I have a question about how to use cross-validation to select probability threshold for logistic regression. Suppose I want to minimize the misclassification rate. Say, I use 5-fold CV, and is this procedure correct:
1.fit 5 logistic regression models using each 4-folds of the data.
2.for each probability threshold(e.g. from 0.01 to 0.99), apply the 5 models on the left 1-fold of data, get misclassification rate. Then average these 5 error rates.
3.the optimal probability threshold is the one with smallest misclassification rate.

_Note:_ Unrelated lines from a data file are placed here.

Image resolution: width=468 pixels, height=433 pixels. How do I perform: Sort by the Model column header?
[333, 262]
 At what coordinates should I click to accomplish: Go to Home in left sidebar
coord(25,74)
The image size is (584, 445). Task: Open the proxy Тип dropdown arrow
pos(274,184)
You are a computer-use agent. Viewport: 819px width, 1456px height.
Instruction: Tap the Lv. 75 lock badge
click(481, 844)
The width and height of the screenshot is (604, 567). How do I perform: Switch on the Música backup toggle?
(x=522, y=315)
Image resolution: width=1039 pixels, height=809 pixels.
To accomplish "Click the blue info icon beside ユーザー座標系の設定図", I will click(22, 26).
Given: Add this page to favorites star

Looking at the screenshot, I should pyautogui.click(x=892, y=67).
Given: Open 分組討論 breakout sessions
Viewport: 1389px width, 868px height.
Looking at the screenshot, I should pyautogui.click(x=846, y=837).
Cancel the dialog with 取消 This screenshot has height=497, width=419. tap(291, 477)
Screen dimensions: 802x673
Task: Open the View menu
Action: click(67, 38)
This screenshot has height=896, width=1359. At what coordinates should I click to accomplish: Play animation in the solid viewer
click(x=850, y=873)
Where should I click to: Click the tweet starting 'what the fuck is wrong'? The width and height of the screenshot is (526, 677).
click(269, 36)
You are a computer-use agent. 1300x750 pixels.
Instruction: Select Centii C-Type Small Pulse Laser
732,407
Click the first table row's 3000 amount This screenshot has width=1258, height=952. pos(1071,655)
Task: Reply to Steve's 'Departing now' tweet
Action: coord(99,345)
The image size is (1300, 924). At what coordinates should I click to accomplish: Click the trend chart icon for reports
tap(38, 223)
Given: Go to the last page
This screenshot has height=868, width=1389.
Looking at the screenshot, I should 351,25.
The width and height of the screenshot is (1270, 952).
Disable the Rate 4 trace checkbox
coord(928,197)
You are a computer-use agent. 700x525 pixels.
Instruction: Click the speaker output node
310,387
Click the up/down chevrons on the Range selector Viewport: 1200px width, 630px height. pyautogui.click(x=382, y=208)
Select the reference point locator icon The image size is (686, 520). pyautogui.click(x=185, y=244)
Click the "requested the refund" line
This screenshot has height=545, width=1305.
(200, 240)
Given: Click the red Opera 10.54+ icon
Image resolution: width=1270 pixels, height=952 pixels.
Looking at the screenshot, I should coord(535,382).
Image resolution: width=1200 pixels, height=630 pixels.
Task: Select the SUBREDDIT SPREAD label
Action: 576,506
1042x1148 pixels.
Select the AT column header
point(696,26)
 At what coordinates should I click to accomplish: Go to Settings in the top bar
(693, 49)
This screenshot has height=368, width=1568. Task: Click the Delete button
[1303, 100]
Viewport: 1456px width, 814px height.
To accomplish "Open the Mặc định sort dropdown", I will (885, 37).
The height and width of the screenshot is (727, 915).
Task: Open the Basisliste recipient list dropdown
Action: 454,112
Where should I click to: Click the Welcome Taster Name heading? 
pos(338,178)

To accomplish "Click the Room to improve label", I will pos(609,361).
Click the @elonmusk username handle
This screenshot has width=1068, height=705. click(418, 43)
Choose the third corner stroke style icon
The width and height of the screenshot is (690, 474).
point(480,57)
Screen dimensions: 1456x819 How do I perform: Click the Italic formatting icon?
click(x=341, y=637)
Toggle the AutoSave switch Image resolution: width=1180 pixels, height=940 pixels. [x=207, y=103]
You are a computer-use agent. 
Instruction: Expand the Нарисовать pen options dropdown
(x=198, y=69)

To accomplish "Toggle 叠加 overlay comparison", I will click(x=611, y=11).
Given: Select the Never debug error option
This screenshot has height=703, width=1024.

And suppose I fit a ridge logistic regression model, to select the tuning parameter $\lambda$, is it okay to first use CV to select an optimal $\lambda$(e.g. use cv.glmnet function in R package glmnet), then apply this parameter to the procedure above to find probability threshold?
Best Answer
Yes, I think you have the right idea.
Just to put it another way, I'd say:
Fix the hyper-parameters that you don't want to search for (e.g. as you mention, this could be a regularization strength $\lambda$)
Choose a set of hyper-parameters $\theta$ you want to "optimize" by CV and split your dataset into folds (note it is standard practice to first remove a portion of your data as a testing set, and then use the remaining part for CV).
Fix a search space (e.g. $\theta_i\in[a_i,b_i]\;\forall\; i$) and then for each $\hat{\theta}$ in the space, learn the model $f(x;\hat{\theta})$ and compute the average error $\mathcal{E}(f)$ over the CV folds. Keep the $f$ with the least error.